• **EXERCISE BRIEF**: Each line from the one containing "Open the Gaming" through the last line of the records below is to be set down exactly; the rest stays out.

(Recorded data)
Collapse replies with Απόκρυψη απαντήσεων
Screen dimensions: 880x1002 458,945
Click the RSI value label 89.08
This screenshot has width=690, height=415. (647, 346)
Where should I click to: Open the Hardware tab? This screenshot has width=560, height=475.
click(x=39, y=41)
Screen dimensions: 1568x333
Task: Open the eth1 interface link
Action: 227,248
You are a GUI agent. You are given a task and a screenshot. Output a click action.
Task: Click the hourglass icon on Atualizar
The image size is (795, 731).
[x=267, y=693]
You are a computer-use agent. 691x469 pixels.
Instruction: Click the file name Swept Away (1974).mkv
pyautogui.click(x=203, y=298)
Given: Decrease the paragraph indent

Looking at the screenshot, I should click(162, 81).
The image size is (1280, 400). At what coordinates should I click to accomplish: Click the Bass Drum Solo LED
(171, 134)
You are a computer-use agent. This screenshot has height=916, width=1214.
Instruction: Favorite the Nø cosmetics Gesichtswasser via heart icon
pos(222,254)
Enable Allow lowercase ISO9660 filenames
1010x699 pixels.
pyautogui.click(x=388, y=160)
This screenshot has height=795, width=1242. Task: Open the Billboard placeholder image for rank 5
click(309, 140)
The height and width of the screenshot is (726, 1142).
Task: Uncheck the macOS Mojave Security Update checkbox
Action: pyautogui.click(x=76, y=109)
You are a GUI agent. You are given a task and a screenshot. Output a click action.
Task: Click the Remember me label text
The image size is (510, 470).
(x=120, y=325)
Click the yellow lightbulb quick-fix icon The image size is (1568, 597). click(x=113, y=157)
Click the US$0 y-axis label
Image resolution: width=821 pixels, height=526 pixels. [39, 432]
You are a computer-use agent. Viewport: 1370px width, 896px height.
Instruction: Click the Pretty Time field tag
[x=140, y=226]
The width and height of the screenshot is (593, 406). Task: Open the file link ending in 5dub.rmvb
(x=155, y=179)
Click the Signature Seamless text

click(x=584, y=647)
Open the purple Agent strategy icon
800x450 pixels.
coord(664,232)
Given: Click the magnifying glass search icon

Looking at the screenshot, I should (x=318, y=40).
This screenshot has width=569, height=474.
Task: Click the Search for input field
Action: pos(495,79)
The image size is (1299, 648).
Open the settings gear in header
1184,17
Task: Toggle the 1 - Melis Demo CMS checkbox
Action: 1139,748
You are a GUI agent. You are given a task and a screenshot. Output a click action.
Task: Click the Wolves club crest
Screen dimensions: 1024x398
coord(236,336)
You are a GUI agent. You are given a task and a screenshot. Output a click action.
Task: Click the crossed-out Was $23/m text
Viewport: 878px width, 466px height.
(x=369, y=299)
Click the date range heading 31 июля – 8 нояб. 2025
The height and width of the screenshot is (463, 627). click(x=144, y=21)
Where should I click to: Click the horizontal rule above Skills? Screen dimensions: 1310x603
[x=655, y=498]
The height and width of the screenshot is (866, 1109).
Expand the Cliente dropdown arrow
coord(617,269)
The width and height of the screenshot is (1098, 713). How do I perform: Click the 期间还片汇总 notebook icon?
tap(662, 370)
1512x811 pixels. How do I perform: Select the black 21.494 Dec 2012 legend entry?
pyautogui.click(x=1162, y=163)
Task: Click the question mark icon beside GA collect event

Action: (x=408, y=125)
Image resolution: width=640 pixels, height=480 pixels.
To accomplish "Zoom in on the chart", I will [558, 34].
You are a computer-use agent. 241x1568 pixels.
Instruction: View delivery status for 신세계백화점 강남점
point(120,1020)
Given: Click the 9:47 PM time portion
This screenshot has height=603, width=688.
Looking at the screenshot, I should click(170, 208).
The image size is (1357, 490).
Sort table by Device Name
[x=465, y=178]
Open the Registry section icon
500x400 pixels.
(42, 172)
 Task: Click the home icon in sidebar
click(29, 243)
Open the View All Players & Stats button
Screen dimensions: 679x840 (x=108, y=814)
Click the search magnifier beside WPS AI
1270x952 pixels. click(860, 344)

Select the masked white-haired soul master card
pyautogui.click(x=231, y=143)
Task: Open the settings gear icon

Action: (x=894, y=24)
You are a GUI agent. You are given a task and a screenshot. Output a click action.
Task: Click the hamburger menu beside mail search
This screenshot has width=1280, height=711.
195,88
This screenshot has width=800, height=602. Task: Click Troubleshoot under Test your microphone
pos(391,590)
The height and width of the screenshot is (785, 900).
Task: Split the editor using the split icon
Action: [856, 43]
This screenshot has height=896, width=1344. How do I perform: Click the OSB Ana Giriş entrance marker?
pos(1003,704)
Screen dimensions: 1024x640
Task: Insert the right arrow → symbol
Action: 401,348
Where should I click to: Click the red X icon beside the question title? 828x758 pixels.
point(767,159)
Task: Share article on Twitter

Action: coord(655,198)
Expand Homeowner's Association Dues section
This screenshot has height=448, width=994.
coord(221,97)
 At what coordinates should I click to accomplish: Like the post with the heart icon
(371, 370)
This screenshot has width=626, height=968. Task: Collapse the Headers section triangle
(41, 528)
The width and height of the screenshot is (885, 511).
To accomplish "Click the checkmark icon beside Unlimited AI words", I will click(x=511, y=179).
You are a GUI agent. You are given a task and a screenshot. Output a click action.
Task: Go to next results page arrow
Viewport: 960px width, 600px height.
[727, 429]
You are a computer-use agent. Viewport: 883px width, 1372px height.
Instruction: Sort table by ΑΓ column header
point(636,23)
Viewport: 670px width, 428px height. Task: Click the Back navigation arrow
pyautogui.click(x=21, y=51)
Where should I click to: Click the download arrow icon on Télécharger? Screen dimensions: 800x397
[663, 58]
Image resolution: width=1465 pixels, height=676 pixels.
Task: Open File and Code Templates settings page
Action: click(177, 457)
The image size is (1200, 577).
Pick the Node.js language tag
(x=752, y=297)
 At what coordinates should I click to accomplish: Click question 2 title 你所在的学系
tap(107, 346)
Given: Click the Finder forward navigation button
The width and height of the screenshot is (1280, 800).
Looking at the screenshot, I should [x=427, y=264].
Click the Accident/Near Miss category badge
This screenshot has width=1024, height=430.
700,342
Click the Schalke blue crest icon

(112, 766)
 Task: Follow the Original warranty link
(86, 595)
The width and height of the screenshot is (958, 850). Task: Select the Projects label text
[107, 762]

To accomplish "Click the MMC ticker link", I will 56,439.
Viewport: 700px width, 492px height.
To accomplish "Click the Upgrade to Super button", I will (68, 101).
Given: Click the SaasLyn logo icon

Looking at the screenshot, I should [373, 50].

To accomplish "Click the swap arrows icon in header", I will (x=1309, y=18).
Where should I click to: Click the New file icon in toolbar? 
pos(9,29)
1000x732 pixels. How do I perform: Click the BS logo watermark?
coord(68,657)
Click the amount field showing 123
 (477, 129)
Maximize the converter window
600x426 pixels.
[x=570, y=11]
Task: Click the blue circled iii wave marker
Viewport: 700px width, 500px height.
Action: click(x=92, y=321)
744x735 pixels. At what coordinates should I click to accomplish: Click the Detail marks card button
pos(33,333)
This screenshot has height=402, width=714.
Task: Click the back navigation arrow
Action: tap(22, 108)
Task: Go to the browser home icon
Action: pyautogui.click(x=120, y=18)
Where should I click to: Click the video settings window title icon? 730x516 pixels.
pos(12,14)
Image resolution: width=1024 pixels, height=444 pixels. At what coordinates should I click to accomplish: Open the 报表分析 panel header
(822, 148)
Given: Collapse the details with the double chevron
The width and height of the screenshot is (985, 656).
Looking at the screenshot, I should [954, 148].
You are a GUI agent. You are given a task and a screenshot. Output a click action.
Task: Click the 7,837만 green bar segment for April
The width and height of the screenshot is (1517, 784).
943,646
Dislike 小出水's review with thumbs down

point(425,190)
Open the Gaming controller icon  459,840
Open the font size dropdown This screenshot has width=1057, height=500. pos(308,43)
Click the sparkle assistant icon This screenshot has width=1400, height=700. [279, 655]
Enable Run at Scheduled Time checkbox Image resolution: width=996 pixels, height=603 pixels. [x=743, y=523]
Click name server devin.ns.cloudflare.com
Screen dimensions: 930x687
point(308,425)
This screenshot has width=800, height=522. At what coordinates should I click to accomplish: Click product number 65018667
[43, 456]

• **EXPECTED OUTPUT**:
Open the Gaming controller icon  459,840
Open the font size dropdown This screenshot has width=1057, height=500. pos(308,43)
Click the sparkle assistant icon This screenshot has width=1400, height=700. [279, 655]
Enable Run at Scheduled Time checkbox Image resolution: width=996 pixels, height=603 pixels. [x=743, y=523]
Click name server devin.ns.cloudflare.com
Screen dimensions: 930x687
point(308,425)
This screenshot has width=800, height=522. At what coordinates should I click to accomplish: Click product number 65018667
[43, 456]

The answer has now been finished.